▶ **Written request 1**
Transcribe the part of the toilet seat thread that starts at "## Lmbevard (Mar" and runs up to and including "from coming in.".

— begin Text extract —

# Toilet Seat



## SDCampers (Oct 29, 2008)

Anyone know if a traditional home toilet seat will fit on the Outback toilet? Just seems wrong to have a cheap plastic seat on a porcelan stool.


----------



## Sayonara (Jul 23, 2007)

Good Question.....


----------



## jetjane (Feb 8, 2007)

SDCampers said:


> Anyone know if a traditional home toilet seat will fit on the Outback toilet? Just seems wrong to have a cheap plastic seat on a porcelan stool.


Hmm I have plastic toilet seat on my porcelain toilet at home.









Anyway, I'm pretty sure your OB one is of a standard size so you should be able to replace it easily enough.


----------



## battalionchief3 (Jun 27, 2006)

someone should try this out and let us know if it works.....


----------



## SDCampers (Oct 29, 2008)

I will be replacing my home throne, so I'll try the seat in the Outback before installing it in the house. Won't be till next weekend. I'll post the results.


----------



## Lmbevard (Mar 18, 2006)

SDCampers said:


> I will be replacing my home throne, so I'll try the seat in the Outback before installing it in the house. Won't be till next weekend. I'll post the results.


one of the things about the plastic seat is that it seals a little better than most regular seats, a good idea to prevent odors from coming in.


----------



## ALASKA PFLOCK (Jun 24, 2007)

Minimize the time spent indoors, if you know what I mean.


----------



## TwoElkhounds (Mar 11, 2007)

My seat broke on my toilet last year.

The answer is YES, a traditional round toilet seat will fit on the porcelain Outback toilet. The hardest part was finding a round beige plastic seat. Painted wood seats are much more common. I think I eventually found mine at Walmart as I recall.

The home style toilet seat is much better than the thin, flexible seat that originally came with the toilet. It is sturdy and does not slip around and bend like the old one.

DAN


----------



## leaderdogmom (Feb 14, 2009)

I was wondering the same thing this past weekend on our first trip out with the new fiver. Seems like a very flimsy plastic seat for the porcelain toilet. But good point about it fitting tighter to keep out odors.


----------



## tdvffjohn (Mar 10, 2005)

Get a padded seat for extra comfort


----------



## Oregon_Camper (Sep 13, 2004)

tdvffjohn said:


> Get a padded seat for extra comfort


LOL....


----------



## thefulminator (Aug 8, 2007)

The first thing we did to our 21RS was to swap out the flimsy plastic seat for something more substantial. Yes, a standard round (not elongated) residential seat works great. Home depot carries an inexpensive "Bone" color Bemis brand seat that has a mounting system where once it is installed you can unhook the seat from above the toilet without use of a screwdriver. A handy feature. Who wants to get down on the floor and reach around the back of the toilet if you ever want to take the seat off for cleaning? Bemis seat at Home Depot

Now someone needs to come up with a heated seat that runs on LP propane.


----------

— end Text extract —
— begin Record extracts —

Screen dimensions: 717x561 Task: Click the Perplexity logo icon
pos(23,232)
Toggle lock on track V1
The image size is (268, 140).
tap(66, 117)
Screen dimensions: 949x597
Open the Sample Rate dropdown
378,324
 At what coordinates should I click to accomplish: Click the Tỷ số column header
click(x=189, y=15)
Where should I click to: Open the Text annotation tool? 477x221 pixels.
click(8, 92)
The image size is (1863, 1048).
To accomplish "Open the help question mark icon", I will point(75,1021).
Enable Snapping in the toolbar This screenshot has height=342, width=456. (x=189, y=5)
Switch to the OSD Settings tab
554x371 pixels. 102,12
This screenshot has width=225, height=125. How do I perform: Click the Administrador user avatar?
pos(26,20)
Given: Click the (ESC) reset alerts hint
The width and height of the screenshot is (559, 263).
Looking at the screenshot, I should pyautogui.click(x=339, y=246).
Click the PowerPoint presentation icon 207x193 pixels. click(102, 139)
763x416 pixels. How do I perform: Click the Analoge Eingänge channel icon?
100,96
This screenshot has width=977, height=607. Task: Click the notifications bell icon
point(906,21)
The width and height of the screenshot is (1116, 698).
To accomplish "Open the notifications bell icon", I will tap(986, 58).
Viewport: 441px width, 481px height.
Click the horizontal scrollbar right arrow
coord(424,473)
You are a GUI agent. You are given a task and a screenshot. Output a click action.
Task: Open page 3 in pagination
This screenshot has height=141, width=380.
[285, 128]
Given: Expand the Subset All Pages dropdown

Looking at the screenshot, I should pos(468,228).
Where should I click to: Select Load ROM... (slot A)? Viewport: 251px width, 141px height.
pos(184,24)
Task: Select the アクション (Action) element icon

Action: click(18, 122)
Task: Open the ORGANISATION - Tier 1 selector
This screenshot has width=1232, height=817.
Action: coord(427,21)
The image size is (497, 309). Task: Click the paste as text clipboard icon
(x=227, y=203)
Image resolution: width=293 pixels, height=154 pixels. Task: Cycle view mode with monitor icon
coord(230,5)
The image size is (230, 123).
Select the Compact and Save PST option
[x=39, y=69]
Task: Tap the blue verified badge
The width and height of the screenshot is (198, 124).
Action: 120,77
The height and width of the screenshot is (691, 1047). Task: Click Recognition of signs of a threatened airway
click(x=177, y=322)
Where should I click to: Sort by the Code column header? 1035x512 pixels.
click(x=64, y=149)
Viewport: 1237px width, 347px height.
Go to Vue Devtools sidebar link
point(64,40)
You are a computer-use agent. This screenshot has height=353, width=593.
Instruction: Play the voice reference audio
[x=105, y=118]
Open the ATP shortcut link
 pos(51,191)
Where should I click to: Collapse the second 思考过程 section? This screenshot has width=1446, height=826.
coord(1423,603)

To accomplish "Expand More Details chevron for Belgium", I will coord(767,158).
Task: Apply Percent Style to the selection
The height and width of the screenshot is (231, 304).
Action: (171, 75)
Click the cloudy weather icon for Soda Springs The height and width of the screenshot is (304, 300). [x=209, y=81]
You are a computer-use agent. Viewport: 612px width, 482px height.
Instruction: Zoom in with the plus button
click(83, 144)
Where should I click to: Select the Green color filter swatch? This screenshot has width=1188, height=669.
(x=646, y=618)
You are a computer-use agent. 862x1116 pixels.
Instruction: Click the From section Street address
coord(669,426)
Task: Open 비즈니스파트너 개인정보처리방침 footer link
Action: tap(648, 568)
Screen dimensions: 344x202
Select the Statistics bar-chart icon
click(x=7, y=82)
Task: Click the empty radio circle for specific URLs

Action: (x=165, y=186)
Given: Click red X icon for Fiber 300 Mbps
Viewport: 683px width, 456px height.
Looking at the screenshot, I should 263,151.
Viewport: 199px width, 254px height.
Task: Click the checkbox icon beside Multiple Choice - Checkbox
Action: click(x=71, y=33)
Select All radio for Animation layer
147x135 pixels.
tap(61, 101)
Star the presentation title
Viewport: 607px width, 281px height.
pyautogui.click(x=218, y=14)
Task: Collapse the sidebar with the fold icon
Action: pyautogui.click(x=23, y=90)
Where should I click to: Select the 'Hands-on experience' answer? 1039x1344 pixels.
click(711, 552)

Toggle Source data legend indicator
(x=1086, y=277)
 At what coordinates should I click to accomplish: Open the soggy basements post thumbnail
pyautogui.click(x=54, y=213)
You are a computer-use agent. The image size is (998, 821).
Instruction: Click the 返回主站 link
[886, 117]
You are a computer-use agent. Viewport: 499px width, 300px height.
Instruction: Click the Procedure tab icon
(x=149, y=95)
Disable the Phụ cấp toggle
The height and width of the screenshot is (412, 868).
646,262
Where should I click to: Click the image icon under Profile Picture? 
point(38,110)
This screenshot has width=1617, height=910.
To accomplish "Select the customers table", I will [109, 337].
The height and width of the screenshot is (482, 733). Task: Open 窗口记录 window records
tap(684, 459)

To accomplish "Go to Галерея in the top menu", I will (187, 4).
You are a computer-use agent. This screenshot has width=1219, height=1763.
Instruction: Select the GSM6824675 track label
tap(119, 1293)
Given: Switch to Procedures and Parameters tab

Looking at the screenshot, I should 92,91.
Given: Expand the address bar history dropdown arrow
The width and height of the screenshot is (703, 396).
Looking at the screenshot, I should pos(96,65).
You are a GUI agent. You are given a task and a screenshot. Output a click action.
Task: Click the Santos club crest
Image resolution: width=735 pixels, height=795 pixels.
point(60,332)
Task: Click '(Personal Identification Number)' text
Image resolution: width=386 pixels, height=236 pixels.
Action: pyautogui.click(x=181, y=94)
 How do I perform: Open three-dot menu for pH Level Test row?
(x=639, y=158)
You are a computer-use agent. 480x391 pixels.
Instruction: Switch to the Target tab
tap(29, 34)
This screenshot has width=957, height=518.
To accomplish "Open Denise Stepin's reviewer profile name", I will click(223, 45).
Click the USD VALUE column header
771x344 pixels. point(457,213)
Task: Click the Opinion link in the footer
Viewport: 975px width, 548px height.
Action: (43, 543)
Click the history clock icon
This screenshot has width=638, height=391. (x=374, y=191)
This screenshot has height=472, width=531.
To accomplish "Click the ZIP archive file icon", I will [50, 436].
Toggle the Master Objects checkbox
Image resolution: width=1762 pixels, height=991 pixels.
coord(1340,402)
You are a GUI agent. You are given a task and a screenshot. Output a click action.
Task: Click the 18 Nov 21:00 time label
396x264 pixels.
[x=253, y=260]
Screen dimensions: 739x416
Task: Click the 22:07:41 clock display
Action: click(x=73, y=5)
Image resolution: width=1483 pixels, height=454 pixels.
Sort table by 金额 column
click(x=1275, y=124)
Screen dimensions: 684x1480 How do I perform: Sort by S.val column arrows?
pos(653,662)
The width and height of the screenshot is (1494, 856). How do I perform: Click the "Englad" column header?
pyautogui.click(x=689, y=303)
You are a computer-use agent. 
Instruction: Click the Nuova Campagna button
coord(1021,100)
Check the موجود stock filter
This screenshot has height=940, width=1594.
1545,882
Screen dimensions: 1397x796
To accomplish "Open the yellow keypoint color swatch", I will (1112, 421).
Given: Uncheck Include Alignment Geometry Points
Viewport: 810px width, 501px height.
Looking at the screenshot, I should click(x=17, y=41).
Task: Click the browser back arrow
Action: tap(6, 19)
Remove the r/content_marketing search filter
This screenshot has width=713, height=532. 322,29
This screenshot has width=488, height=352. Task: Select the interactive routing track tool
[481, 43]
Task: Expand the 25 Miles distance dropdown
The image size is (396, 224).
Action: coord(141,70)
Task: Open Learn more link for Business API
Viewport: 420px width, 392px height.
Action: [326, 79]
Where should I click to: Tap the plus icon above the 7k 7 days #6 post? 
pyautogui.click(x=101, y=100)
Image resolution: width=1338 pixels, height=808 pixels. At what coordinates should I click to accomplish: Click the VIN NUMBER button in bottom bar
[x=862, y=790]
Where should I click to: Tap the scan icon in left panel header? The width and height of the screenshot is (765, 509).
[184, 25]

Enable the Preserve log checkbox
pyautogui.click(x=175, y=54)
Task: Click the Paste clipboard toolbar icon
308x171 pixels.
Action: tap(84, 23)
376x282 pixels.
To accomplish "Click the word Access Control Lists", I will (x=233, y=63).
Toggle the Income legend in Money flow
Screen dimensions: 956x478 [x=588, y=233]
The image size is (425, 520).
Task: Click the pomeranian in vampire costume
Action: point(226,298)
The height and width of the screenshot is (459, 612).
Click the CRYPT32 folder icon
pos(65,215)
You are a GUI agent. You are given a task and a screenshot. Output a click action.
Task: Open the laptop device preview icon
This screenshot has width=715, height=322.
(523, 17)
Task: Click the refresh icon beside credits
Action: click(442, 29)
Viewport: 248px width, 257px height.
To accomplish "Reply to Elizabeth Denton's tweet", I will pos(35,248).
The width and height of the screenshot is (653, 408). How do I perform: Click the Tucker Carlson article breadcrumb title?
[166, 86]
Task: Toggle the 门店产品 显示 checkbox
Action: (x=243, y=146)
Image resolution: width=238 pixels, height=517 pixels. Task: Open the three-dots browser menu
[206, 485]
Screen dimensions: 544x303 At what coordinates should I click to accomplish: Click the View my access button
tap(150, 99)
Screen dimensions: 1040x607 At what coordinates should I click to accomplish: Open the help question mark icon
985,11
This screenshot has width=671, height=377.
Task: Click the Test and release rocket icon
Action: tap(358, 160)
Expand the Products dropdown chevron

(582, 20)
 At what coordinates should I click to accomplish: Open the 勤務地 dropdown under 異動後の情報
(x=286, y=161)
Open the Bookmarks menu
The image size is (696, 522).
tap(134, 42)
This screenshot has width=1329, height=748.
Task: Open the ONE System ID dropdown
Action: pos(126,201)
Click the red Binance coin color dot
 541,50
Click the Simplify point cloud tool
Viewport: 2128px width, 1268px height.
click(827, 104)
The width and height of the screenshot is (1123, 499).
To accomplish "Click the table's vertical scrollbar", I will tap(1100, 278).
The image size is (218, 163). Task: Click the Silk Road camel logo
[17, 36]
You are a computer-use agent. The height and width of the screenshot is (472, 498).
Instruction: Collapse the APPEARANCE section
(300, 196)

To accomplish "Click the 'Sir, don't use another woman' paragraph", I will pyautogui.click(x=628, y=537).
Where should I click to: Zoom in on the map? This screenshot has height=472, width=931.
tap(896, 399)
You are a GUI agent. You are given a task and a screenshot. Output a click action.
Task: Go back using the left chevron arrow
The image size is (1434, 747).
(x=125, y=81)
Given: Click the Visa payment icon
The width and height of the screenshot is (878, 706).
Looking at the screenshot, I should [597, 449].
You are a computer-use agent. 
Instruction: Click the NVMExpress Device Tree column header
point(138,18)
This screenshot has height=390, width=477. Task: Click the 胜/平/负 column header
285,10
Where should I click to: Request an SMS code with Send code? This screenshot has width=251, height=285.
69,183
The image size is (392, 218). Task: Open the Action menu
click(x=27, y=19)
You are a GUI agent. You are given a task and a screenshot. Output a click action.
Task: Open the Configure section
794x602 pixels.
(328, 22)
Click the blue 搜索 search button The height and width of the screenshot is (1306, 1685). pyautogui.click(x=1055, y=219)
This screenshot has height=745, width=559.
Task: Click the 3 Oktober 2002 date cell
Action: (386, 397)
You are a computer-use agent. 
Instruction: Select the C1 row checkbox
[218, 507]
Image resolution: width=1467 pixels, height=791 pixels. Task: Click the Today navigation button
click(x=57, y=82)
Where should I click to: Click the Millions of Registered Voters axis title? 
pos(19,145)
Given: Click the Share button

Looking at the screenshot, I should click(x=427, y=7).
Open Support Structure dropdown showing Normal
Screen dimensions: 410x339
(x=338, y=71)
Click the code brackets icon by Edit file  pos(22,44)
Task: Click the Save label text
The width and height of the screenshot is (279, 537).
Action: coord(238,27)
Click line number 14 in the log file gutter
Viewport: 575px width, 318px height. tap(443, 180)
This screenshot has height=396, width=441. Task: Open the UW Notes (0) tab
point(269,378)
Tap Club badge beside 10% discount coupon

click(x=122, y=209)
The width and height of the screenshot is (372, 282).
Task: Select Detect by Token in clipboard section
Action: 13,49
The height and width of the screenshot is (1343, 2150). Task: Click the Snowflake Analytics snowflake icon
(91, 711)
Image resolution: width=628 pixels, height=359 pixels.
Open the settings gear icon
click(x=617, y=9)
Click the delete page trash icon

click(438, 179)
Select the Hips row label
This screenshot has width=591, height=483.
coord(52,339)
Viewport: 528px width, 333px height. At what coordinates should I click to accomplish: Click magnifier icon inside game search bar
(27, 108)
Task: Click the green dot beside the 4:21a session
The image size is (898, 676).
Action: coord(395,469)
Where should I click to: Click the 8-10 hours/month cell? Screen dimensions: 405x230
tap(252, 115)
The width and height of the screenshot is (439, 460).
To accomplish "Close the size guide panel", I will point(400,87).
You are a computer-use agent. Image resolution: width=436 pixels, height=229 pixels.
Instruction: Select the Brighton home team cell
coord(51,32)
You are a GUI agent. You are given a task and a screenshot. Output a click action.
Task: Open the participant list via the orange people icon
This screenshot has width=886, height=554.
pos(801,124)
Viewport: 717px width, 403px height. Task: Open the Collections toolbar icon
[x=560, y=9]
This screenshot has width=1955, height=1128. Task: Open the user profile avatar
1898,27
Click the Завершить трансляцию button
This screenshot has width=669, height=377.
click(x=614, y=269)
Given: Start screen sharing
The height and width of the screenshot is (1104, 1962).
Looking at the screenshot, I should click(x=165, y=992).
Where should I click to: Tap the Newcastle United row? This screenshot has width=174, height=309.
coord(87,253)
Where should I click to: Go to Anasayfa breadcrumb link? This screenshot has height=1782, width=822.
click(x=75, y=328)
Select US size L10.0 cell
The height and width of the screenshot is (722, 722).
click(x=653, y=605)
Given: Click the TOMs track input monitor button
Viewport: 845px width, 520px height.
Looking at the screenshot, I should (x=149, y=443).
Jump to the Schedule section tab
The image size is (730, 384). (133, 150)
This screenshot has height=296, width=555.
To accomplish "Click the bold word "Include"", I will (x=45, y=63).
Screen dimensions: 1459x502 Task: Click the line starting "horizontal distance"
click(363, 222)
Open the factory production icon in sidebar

— end Record extracts —

▶ **Written request 2**
Rewrite the entries as a numbered list, starting at the line with "The width and height of the screenshot is (439, 460)." and going up to and including the line with "will (x=45, y=63).", leaving out any blank lines.

▶ **Result 1**
## Lmbevard (Mar 18, 2006)

SDCampers said:


> I will be replacing my home throne, so I'll try the seat in the Outback before installing it in the house. Won't be till next weekend. I'll post the results.


one of the things about the plastic seat is that it seals a little better than most regular seats, a good idea to prevent odors from coming in.

▶ **Result 2**
1. The width and height of the screenshot is (439, 460).
2. To accomplish "Close the size guide panel", I will point(400,87).
3. You are a computer-use agent. Image resolution: width=436 pixels, height=229 pixels.
4. Instruction: Select the Brighton home team cell
5. coord(51,32)
6. You are a GUI agent. You are given a task and a screenshot. Output a click action.
7. Task: Open the participant list via the orange people icon
8. This screenshot has width=886, height=554.
9. pos(801,124)
10. Viewport: 717px width, 403px height. Task: Open the Collections toolbar icon
11. [x=560, y=9]
12. This screenshot has width=1955, height=1128. Task: Open the user profile avatar
13. 1898,27
14. Click the Завершить трансляцию button
15. This screenshot has width=669, height=377.
16. click(x=614, y=269)
17. Given: Start screen sharing
18. The height and width of the screenshot is (1104, 1962).
19. Looking at the screenshot, I should click(x=165, y=992).
20. Where should I click to: Tap the Newcastle United row? This screenshot has width=174, height=309.
21. coord(87,253)
22. Where should I click to: Go to Anasayfa breadcrumb link? This screenshot has height=1782, width=822.
23. click(x=75, y=328)
24. Select US size L10.0 cell
25. The height and width of the screenshot is (722, 722).
26. click(x=653, y=605)
27. Given: Click the TOMs track input monitor button
28. Viewport: 845px width, 520px height.
29. Looking at the screenshot, I should (x=149, y=443).
30. Jump to the Schedule section tab
31. The image size is (730, 384). (133, 150)
32. This screenshot has height=296, width=555.
33. To accomplish "Click the bold word "Include"", I will (x=45, y=63).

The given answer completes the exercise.